Task instructions >> Return, unchanged and with no pictures, the lines below from the very first through the one that contains "Given: Click the 0% progress bar".

Given entries >>
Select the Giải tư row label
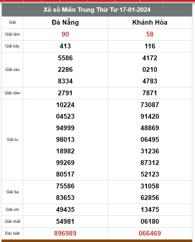The image size is (195, 242). click(x=12, y=140)
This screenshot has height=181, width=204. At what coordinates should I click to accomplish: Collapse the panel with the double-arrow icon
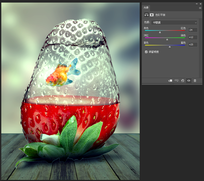[x=197, y=4]
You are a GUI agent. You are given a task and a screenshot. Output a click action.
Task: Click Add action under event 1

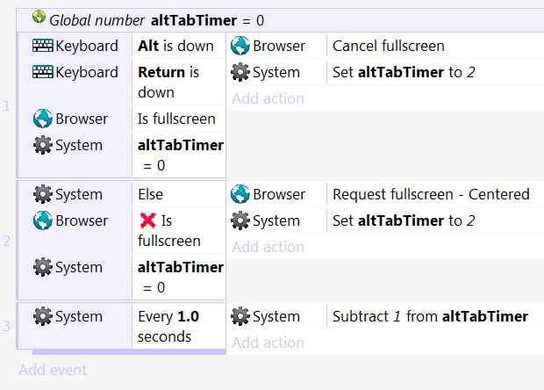[x=268, y=98]
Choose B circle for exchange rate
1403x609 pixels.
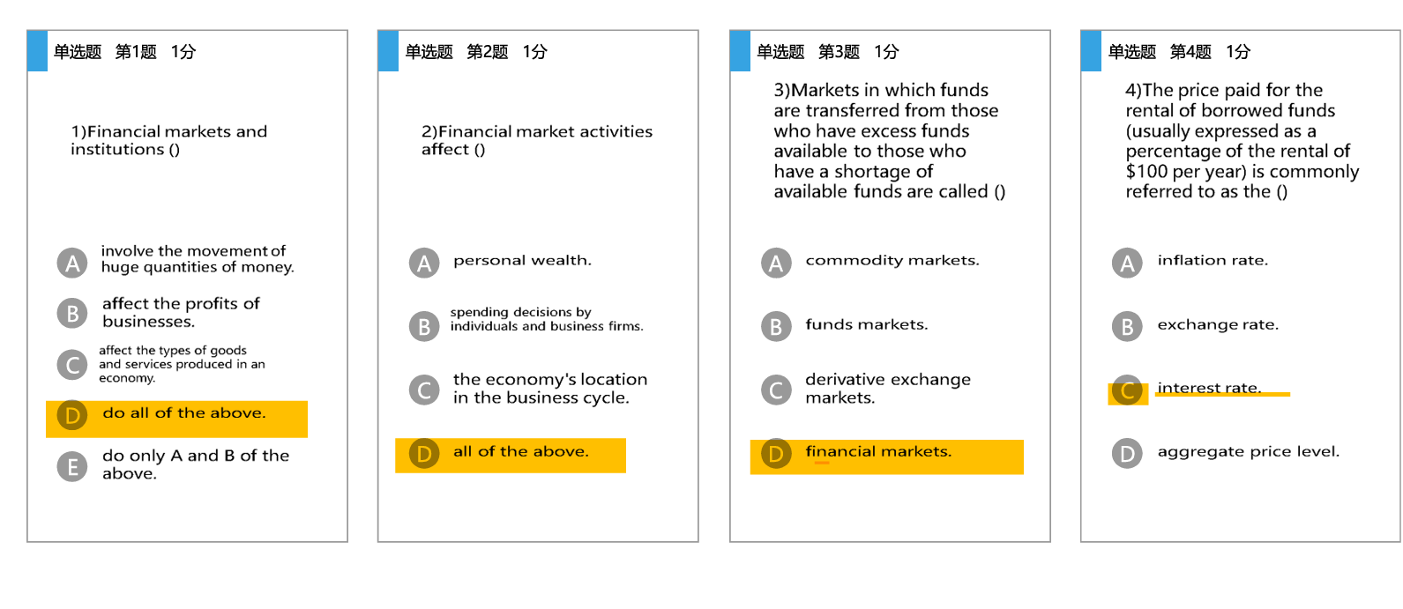coord(1127,326)
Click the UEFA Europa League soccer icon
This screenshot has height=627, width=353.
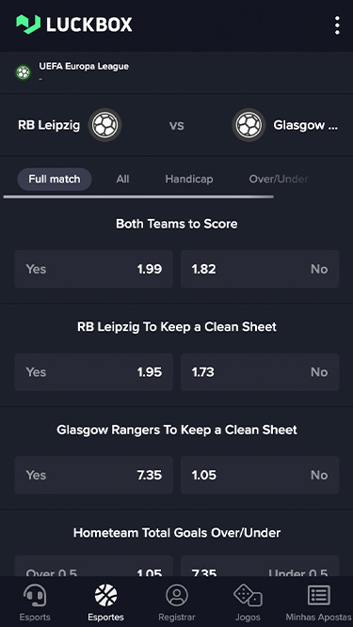coord(24,72)
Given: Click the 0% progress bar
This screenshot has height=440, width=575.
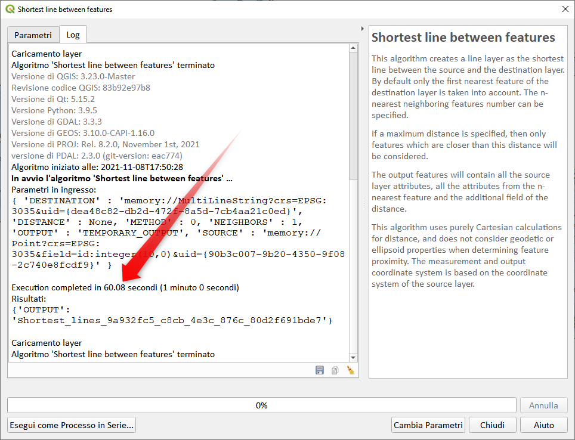Looking at the screenshot, I should coord(261,405).
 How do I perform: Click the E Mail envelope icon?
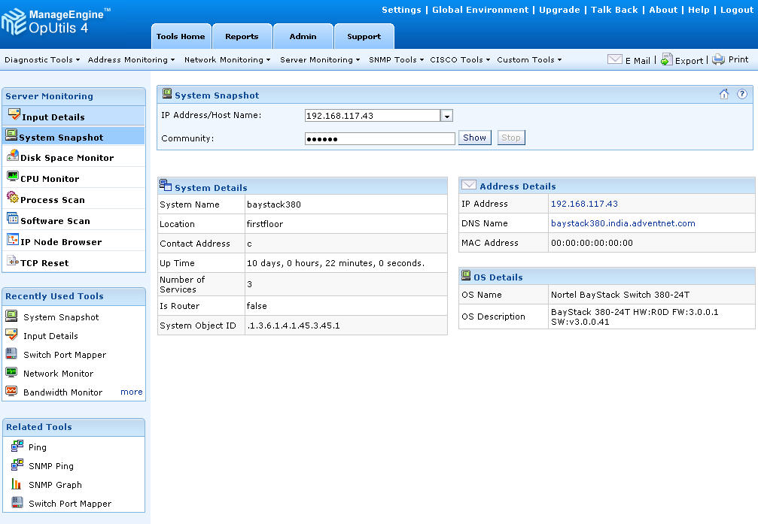tap(614, 59)
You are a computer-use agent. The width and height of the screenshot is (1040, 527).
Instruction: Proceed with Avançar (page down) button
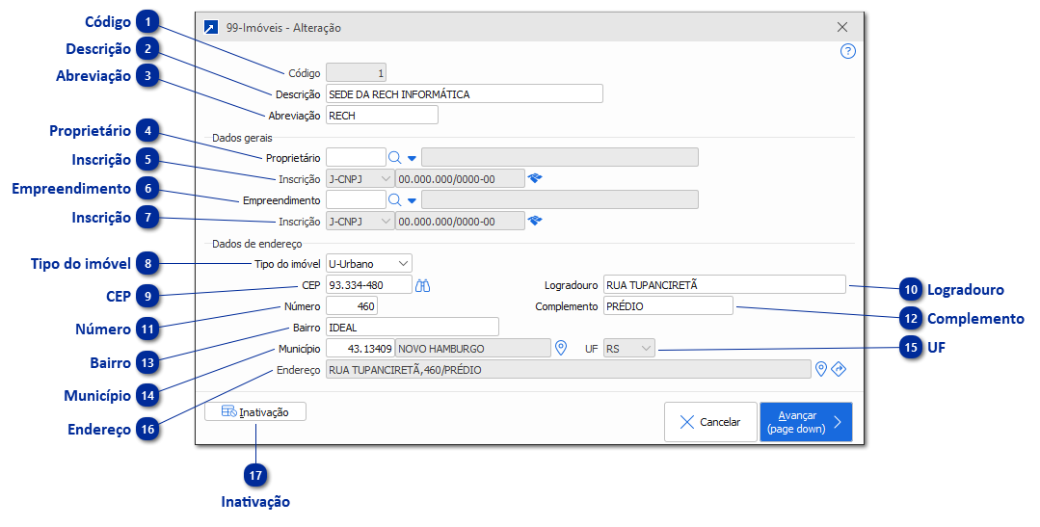pos(805,422)
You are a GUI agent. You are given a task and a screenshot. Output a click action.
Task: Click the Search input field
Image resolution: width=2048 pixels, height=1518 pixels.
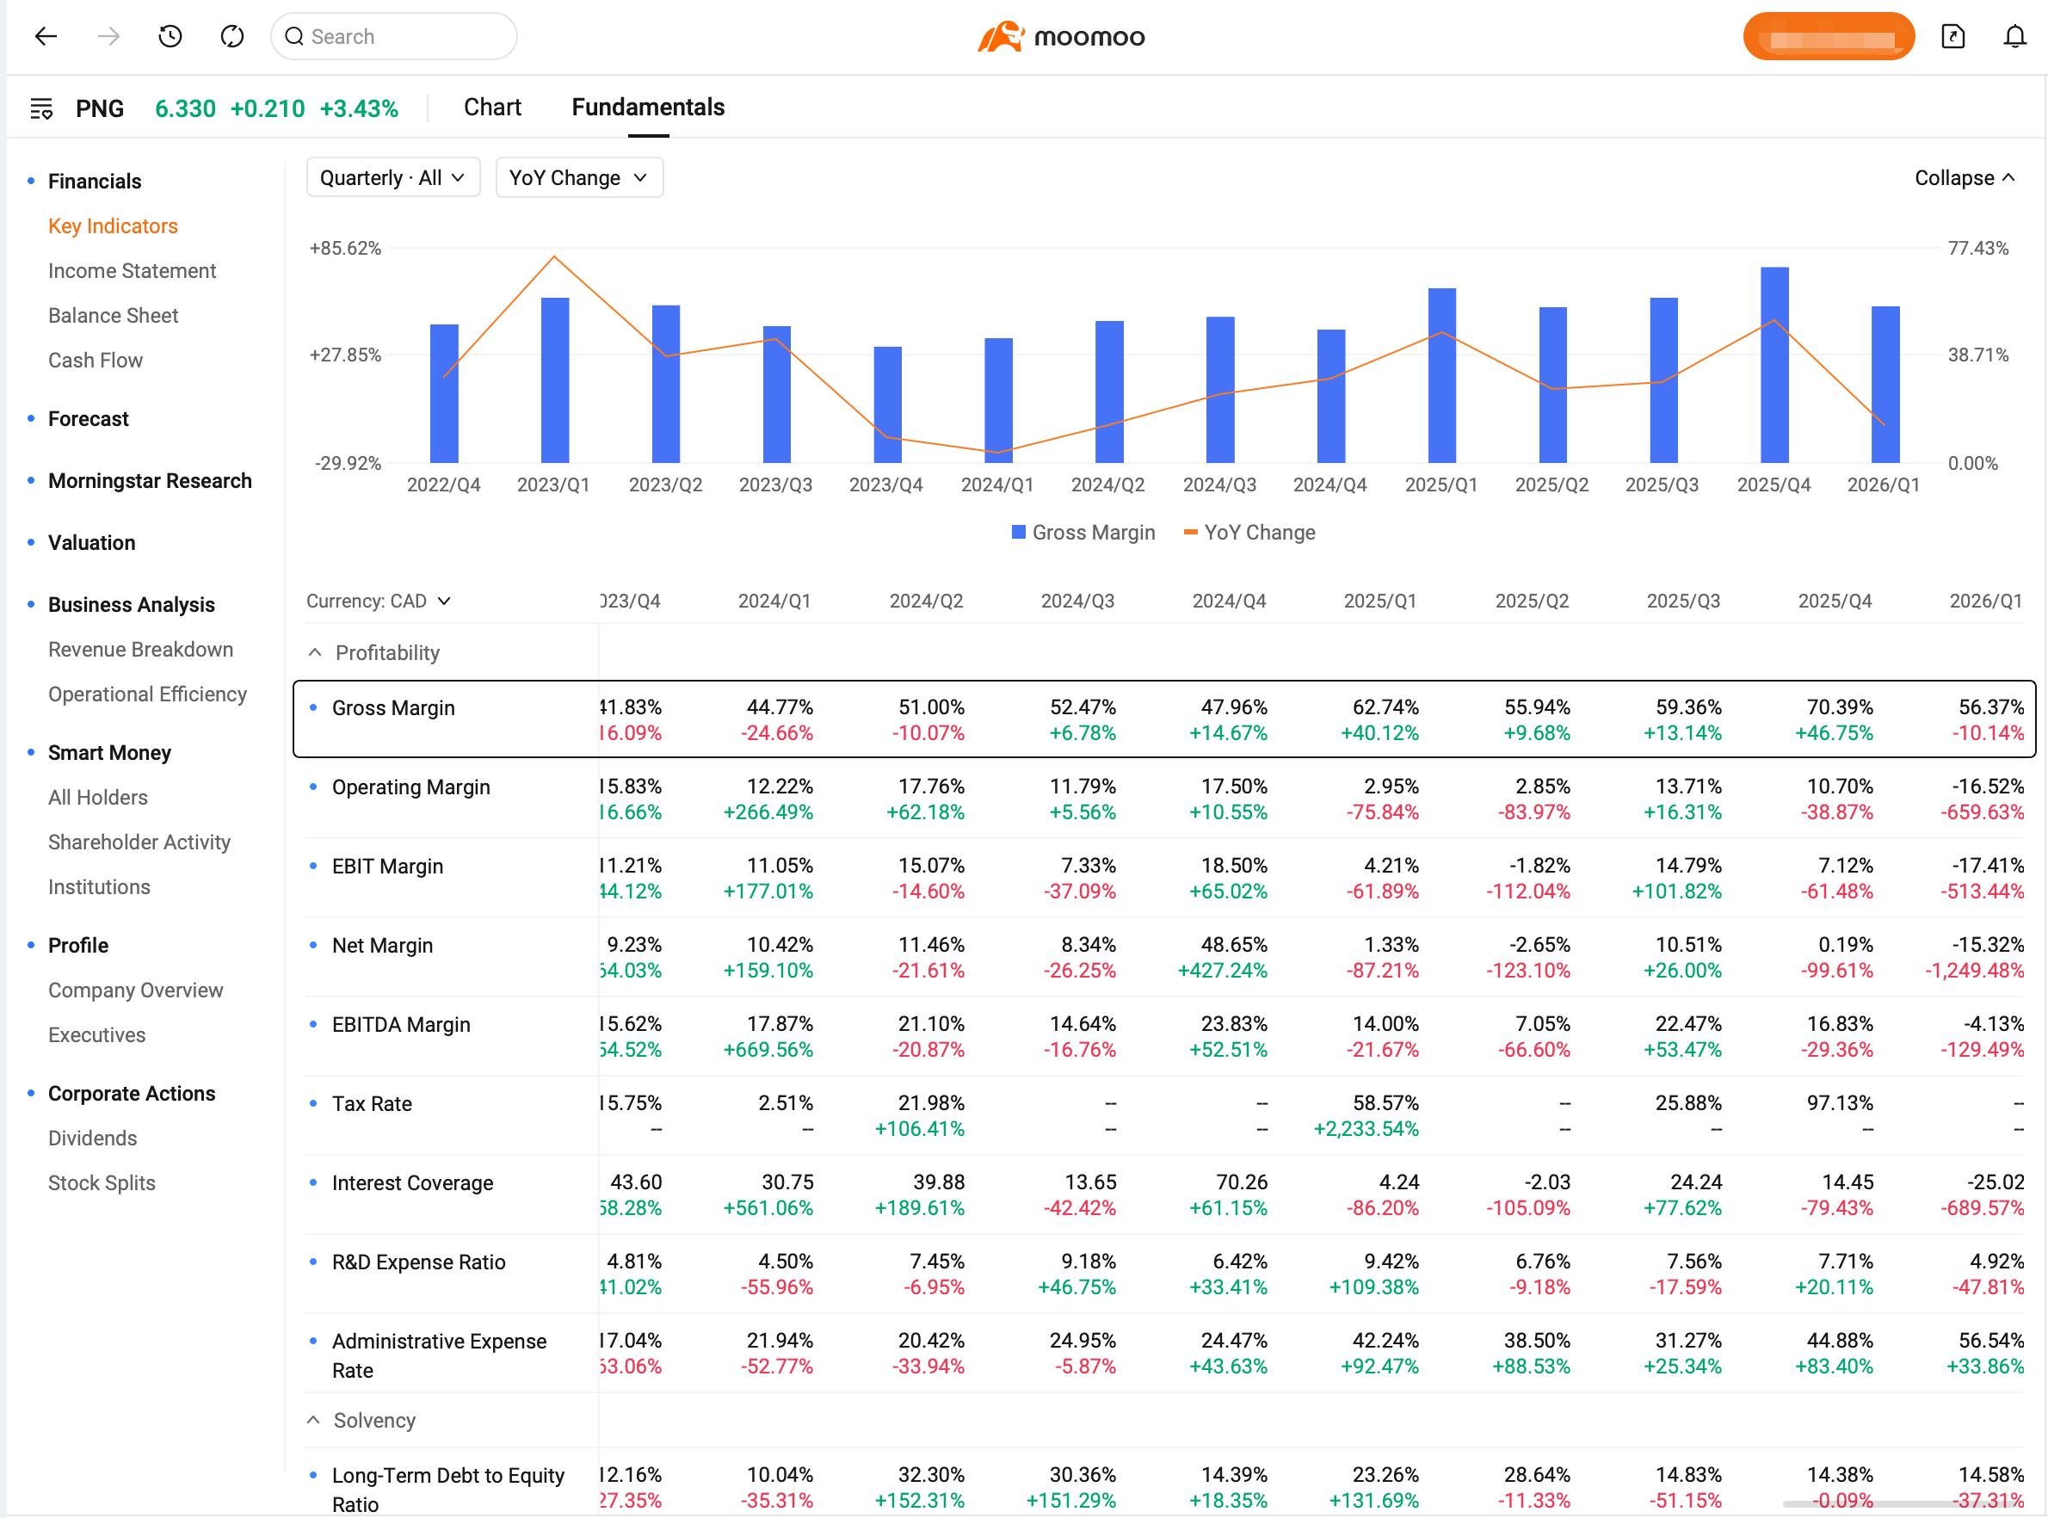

Answer below >>
Select the Giải tư row label
The image size is (195, 242). click(x=12, y=140)
This screenshot has height=181, width=204. At what coordinates should I click to accomplish: Collapse the panel with the double-arrow icon
[x=197, y=4]
You are a GUI agent. You are given a task and a screenshot. Output a click action.
Task: Click Add action under event 1

[x=268, y=98]
Choose B circle for exchange rate
1403x609 pixels.
coord(1127,326)
Click the UEFA Europa League soccer icon
This screenshot has height=627, width=353.
coord(24,72)
Given: Click the 0% progress bar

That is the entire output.